Task goal
The word "computer" marks the lines you need; copy each of them from the data.

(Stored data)
----
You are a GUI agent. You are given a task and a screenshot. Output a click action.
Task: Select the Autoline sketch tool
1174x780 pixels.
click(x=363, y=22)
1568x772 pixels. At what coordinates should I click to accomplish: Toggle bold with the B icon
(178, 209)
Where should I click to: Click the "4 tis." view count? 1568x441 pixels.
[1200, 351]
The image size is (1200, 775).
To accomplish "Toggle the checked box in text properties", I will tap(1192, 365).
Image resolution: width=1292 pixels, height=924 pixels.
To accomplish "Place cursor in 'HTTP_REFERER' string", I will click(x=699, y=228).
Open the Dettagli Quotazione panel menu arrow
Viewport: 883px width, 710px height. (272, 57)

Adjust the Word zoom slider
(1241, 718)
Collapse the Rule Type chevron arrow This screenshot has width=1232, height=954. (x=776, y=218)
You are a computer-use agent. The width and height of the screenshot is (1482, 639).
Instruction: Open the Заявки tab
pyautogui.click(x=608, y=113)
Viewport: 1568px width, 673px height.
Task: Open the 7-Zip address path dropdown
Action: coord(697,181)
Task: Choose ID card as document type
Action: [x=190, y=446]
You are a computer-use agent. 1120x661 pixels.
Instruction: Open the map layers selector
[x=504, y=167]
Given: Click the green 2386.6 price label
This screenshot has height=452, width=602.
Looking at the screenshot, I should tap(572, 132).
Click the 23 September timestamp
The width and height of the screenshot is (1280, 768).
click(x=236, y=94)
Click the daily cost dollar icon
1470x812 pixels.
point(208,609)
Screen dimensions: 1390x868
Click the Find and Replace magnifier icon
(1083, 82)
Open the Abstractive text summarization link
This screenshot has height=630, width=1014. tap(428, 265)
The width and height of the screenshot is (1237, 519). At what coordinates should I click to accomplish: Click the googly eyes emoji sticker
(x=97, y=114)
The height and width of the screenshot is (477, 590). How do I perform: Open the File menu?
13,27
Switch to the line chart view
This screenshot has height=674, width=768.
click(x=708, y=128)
----
Your response
You are a computer-use agent. The width and height of the screenshot is (1482, 639).
You are a computer-use agent. 1120x661 pixels.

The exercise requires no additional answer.